What if they are? That’s not my problem. He’s had the same opportunities in life that I have, maybe more.

“What if my ex-husband is truly angry at me and does his best to poison an already difficult process of change between myself and my adult children?”

What they all think of me is none of my business. I have to do what I have to do to take care of myself. Taking care of myself, in the end, also takes care of them.

“What if I never see the man again, never talk to him again, never know where or how he is again?”

Does that matter? I don’t know any of these things, anyway, and the man lives two miles away. What I need to let go of is the picture in my head of my family. A non-existent, old, limiting, stifling to be exact, way that I left years ago. The house is simply a symbol of what was. The divorce decree said it was to be let go. I guess on some level I had a hard time letting that happen. Not so anymore. Time to say goodbye so I can move on and truly create a new life. Yes, I’ve already done that on lots of levels, but now it’s time for the real moving on. Time to drop the past, which is gone anyway.

The rest of my day yesterday wasn’t much better. After my meeting I tried to go up to another town where Colorado State University plants thousands of flowering plants in a public park. I wanted to take pictures to accompany my blogs before the cold comes and the flowers are gone for the winter. I got about three-quarters of the way there and I had to come home. The anxiety symptoms got really bad. The headache was blinding. I thought I’d get sick in my car.
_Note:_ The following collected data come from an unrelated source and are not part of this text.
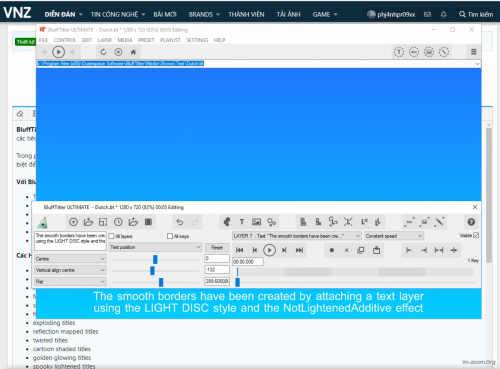Open the help question mark icon
500x369 pixels.
(x=471, y=222)
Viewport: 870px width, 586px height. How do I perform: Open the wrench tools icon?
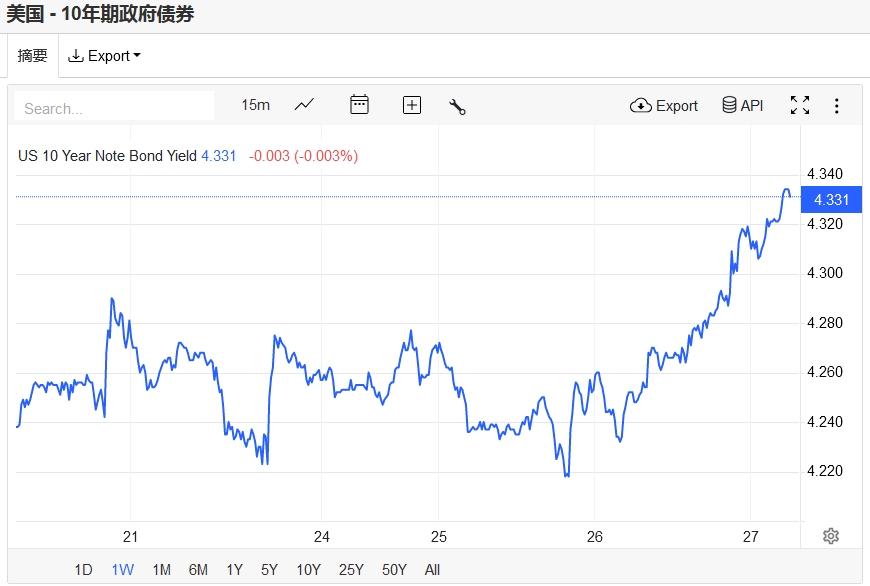pos(457,106)

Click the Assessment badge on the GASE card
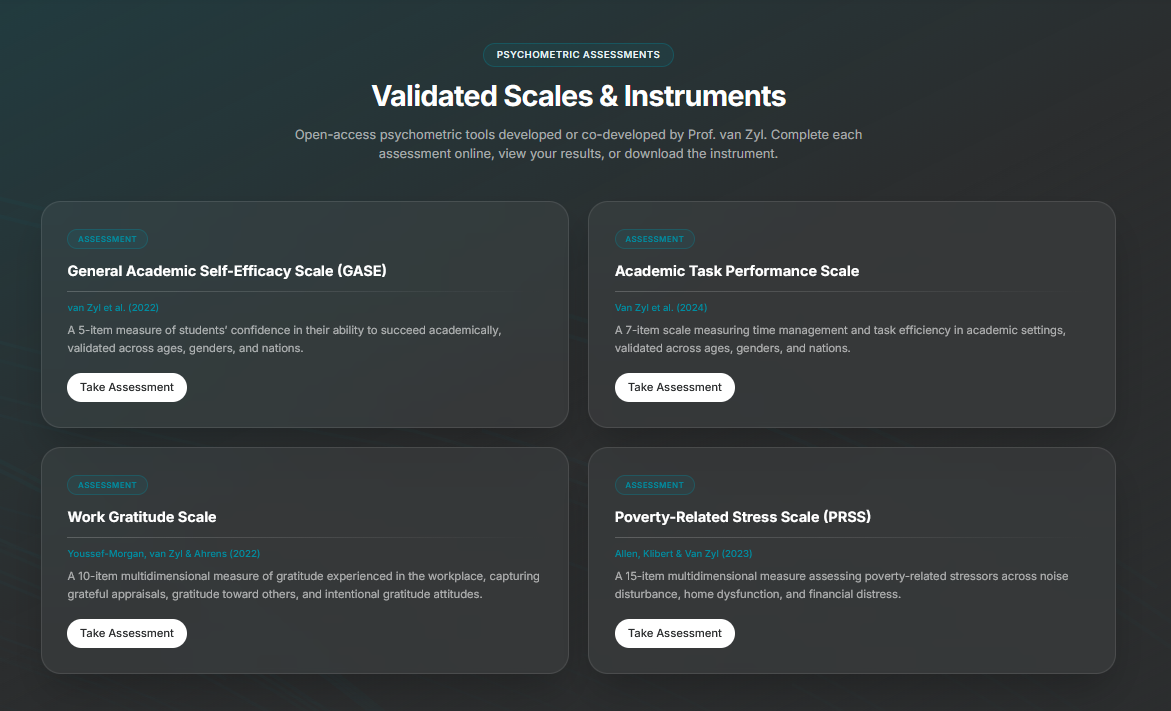(x=107, y=239)
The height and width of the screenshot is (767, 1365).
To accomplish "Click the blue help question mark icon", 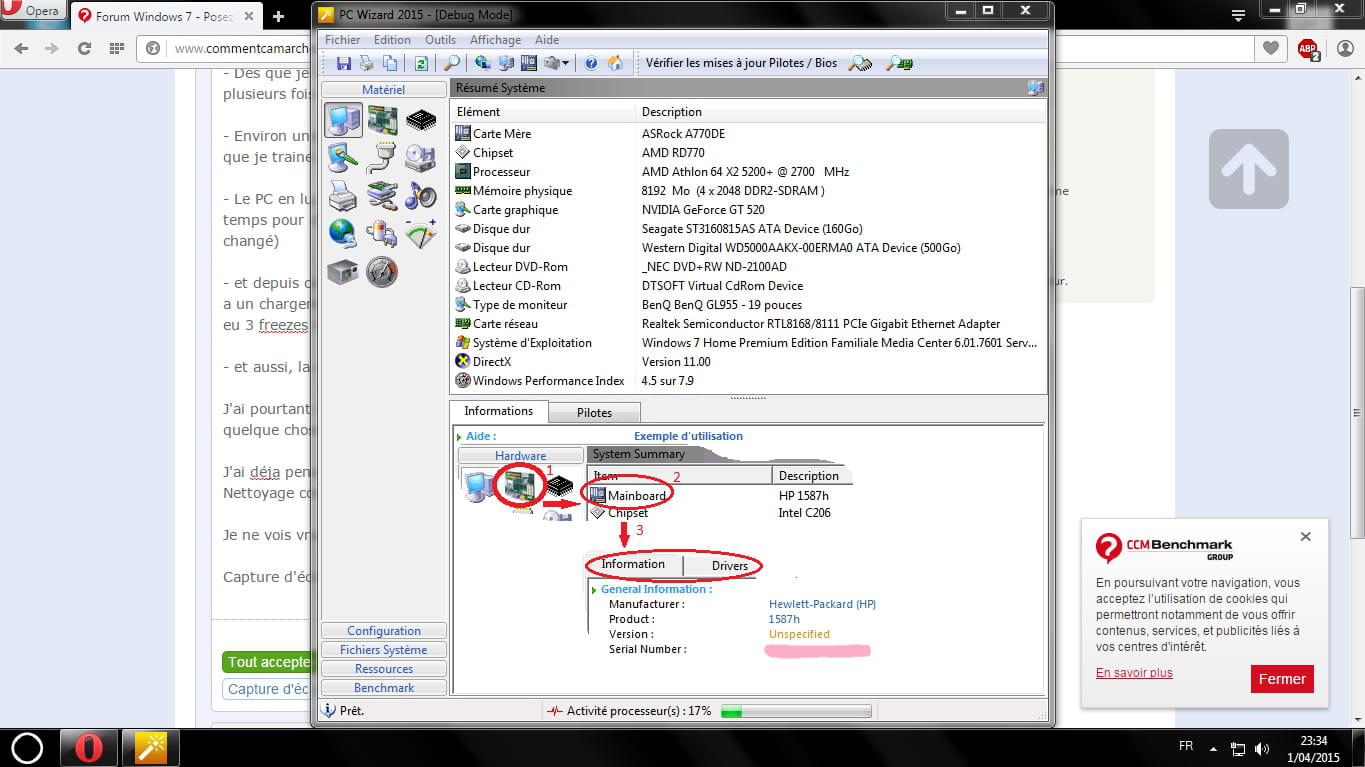I will tap(591, 63).
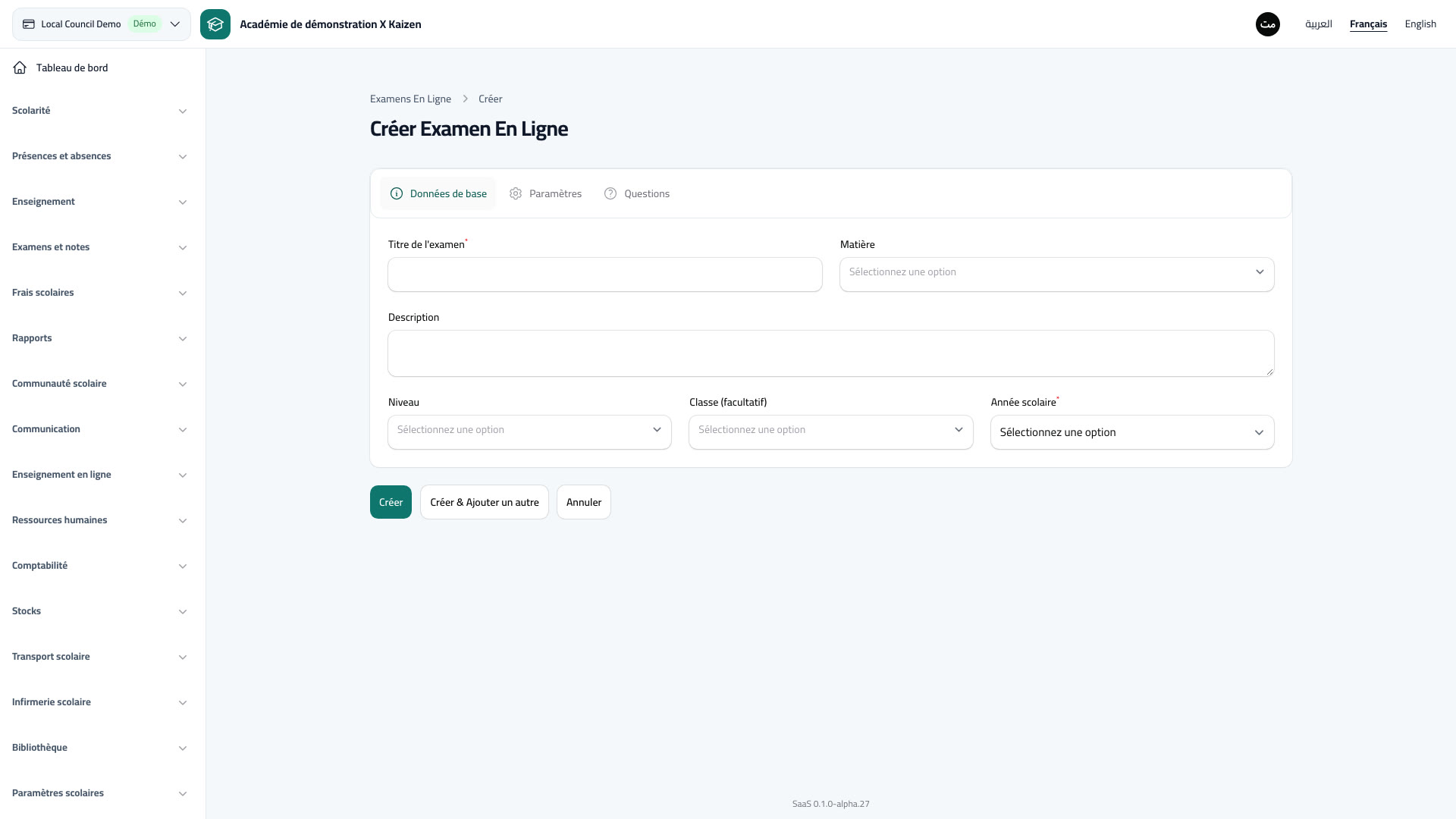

I came home and went to bed. I took an anti-anxiety med a friend had given me a long time ago but I had saved. Who knew if it would work? I slept a couple of hours, and eventually did go back and take some nice pictures. Later I watched some mindless TV with my little dog and went back to sleep.

Today is a whole other day. The light is again beautiful and the trees are full of gorgeous color. My daughter is coming over after work and I plan to tell her I’ve sent this letter to her father, just so she can hear my side. Just so she knows. I had hoped I would call her father and tell him before the letter shows up, too. The thought of that is what started the anxiety yesterday. Thank God for email. He’ll get one later, just in case the letter is going to show up tomorrow. I really do know how to take care of myself; sometimes I just need to get out of my own head.

One thought on “FEAR CAME KNOCKING

  1. I like that you are taking care of yourself. Taking photos at the csu gardens is such a great idea. It’s also good to take time to watch TV with your little dog (sweet), and rest. You are doing great, and I so loved that you said ‘what others think of me is non of my business’, it’s so true and so wise. Love you.